STAT 430: Topics in Applied Statistics is a topics course in the Department of Statistics at the University of Illinois.

A new course Data Science Programming Methods was first taught in the Spring 2019 term. It will be offered again in this fall 2019 term. The instructor is Dirk Eddelbuettel who also designed the course.

Brief Description

Statistics and Data Science are focused on making sense of data – and face an ever-increasing demand for their work. Yet at the same time, data sets increase in size and scope. Proper tooling is essential to meet these challenges, and as applied work in data analysis is in effect applied computational work, we will learn the computational tools and programming methods to meet these data science challenges. Proficiency at the shell, familiarity with git version control, sufficient understanding of SQL, and of course acquiring actual expertise in R programming are the goals of this course to prepare students for the coming computational challenges. We will use RStudio Cloud instances so students are not required to install and maintain all required components. Prior programming experience (in R or another language) will certainly be helpful, but is not a formal requirement for taking the course.

Objectives

A 2018 report by National Academies of Sciences, Engineering, and Medicine stated:

Data science is emerging as a field that is revolutionizing science and industries alike. Work across nearly all domains is becoming more data driven, affecting both the jobs that are available and the skills that are required. As more data and ways of analyzing them become available, more aspects of the economy, society, and daily life will become dependent on data.

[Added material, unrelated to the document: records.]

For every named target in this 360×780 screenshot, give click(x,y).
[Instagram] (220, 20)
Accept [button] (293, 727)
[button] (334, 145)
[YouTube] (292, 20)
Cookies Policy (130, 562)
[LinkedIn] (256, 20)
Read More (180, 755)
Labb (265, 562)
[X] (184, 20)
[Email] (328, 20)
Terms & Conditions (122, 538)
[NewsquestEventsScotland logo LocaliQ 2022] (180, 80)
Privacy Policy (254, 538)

This courses introduces key concepts for computational literacy in a data science context:

  • Basic shell operations: a core building block for all computing systems
  • Git for version control: for versioning source code, write ups and much more such as social computing
  • R Programming: getting familiar with the best language and environment for _programming with data+
  • Reproducible computing: Markdown is at the core of this and incredibly versatile
  • Further extensions such as Docker, C++ and a litle Rcpp.

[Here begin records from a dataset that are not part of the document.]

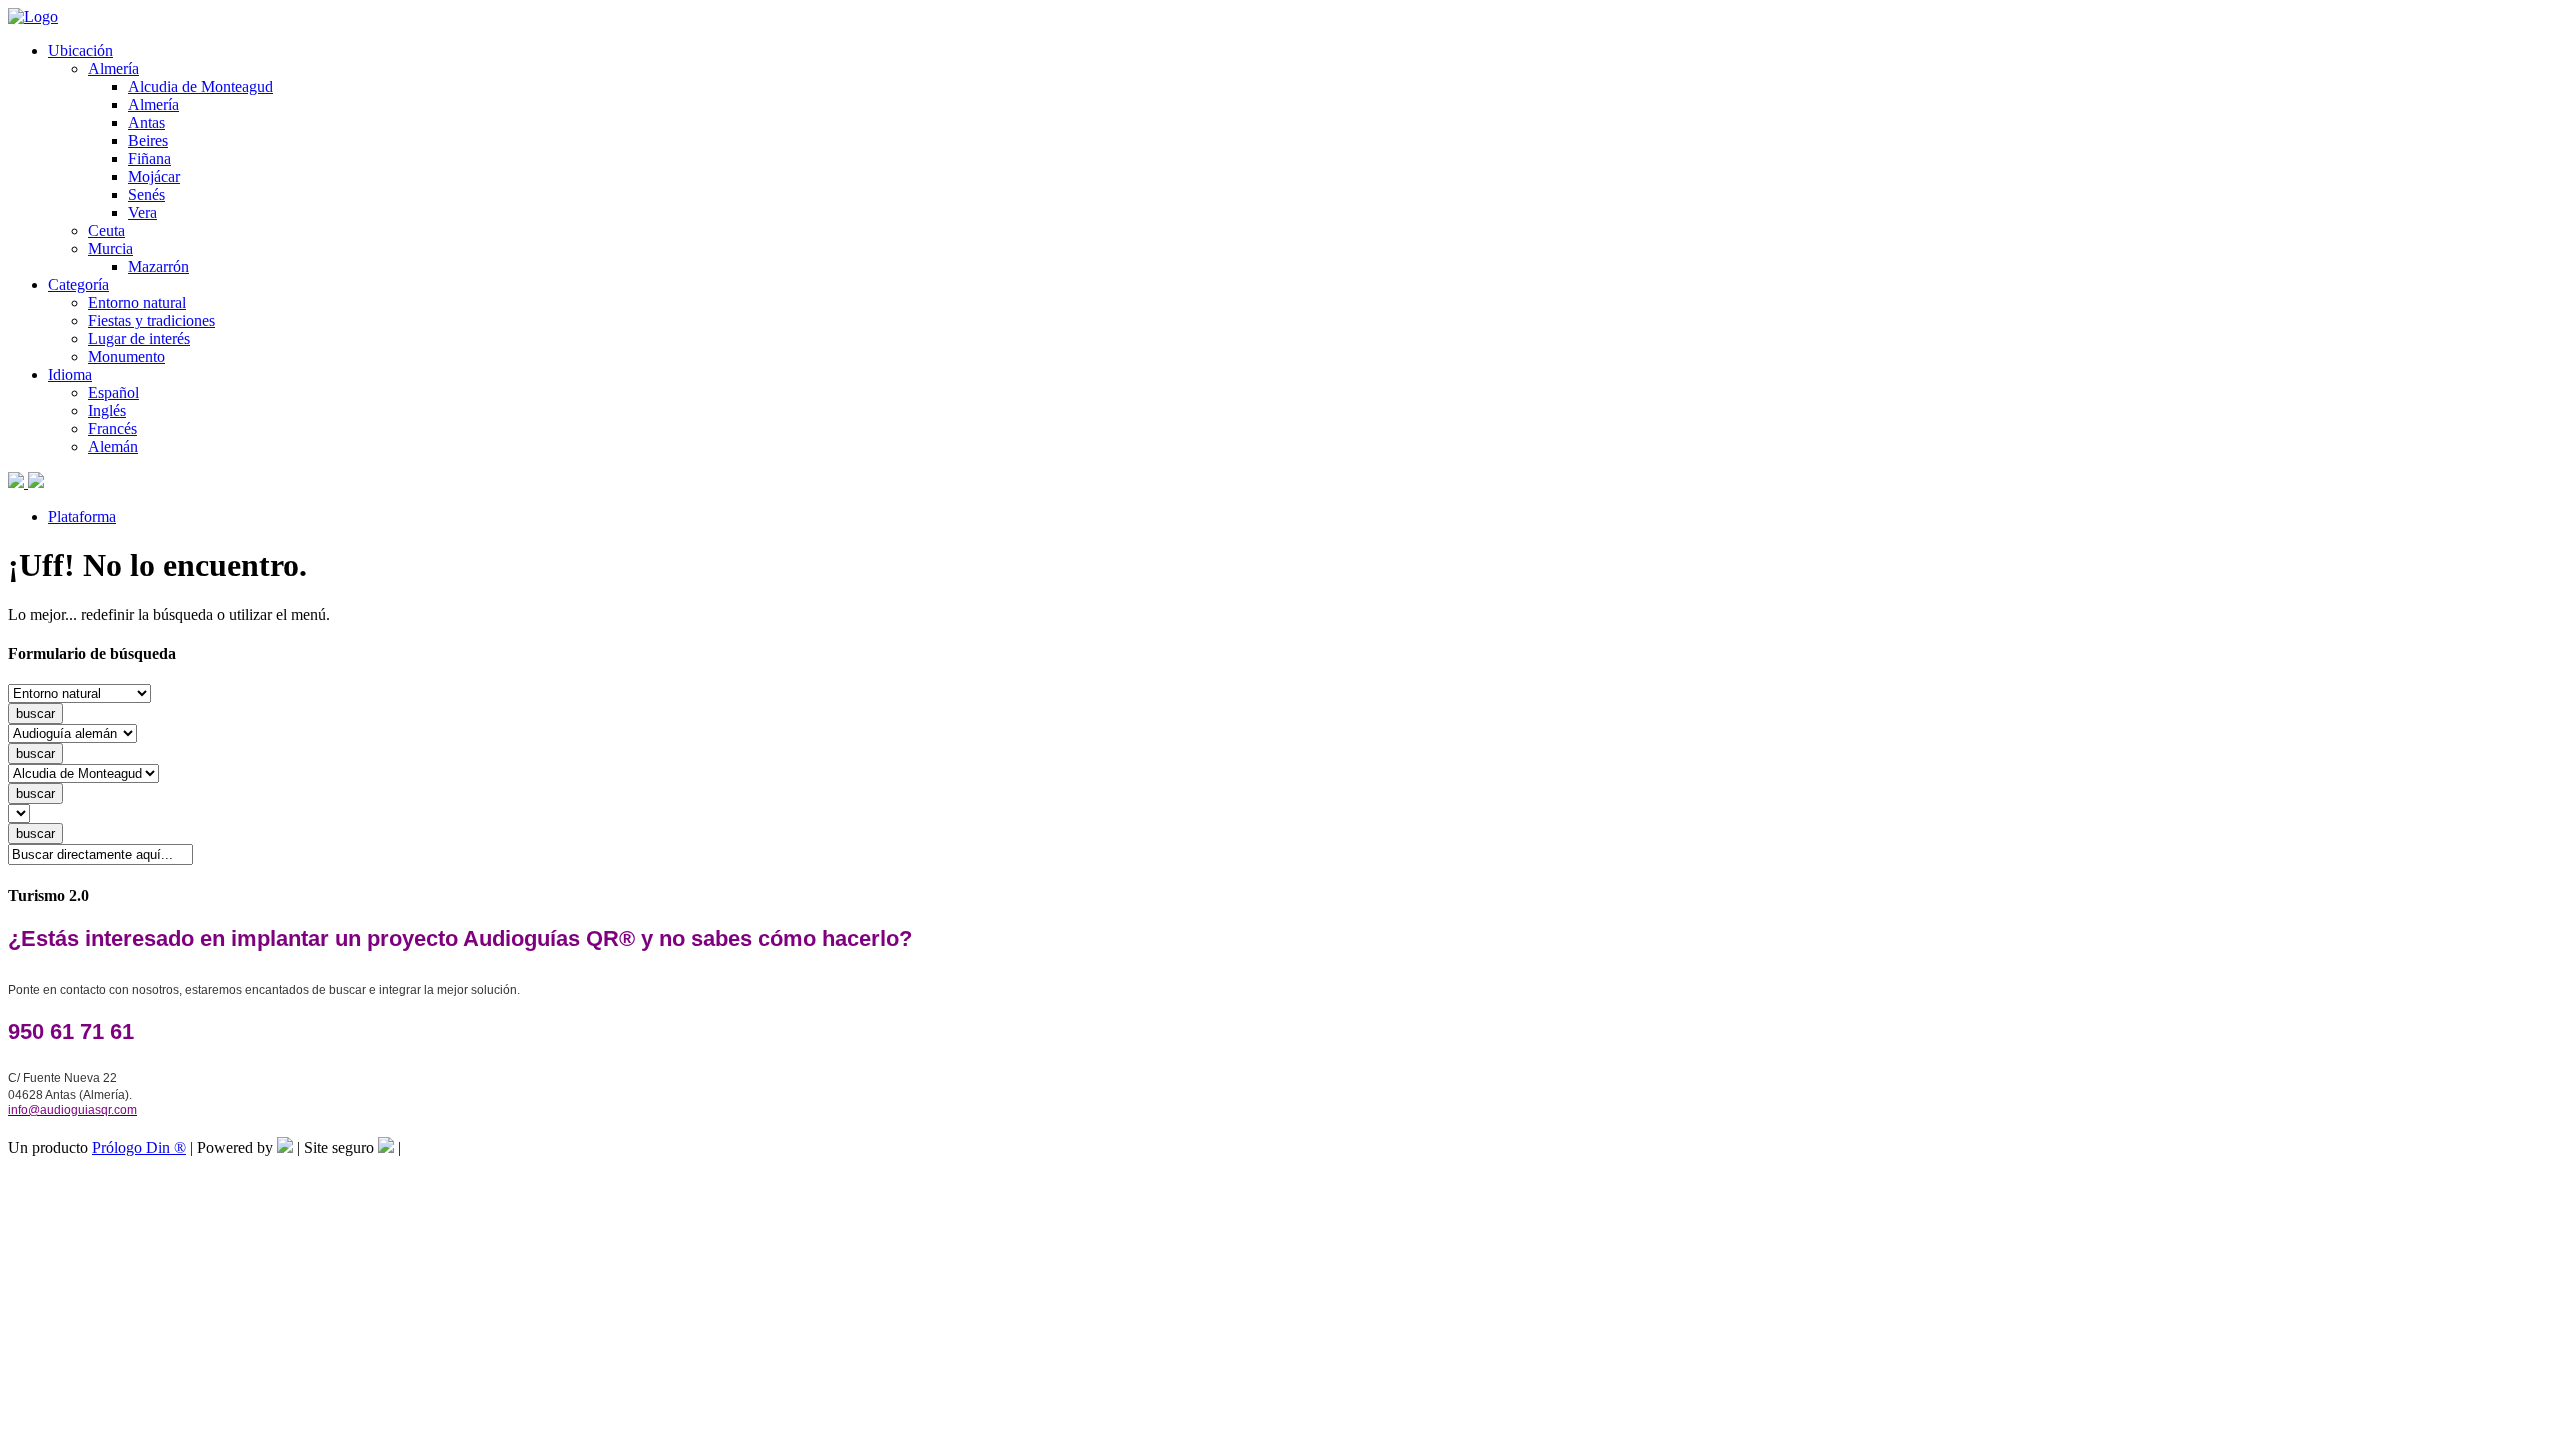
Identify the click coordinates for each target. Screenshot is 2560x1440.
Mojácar (154, 176)
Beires (148, 140)
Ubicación (80, 50)
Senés (146, 194)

This course is both fast paced. We cover a considerable amount of material. It may still be a little rough at the edges as it is only second iteration of this course — and delivered online.

Format

  • Lectures, generally as (on-line) slides along with short videos
  • Self-study, with plenty of reading and coding to do
  • Six homeworks administered via the PrairieLearn system
  • Six quizzes in the CBTF facility also using PrairieLearn system.
  • A self-directing group project demonstrating data science programming
  • On-line office hours as well as on-campus office hours

Note that the CBTF tests generally require an on-campus presence.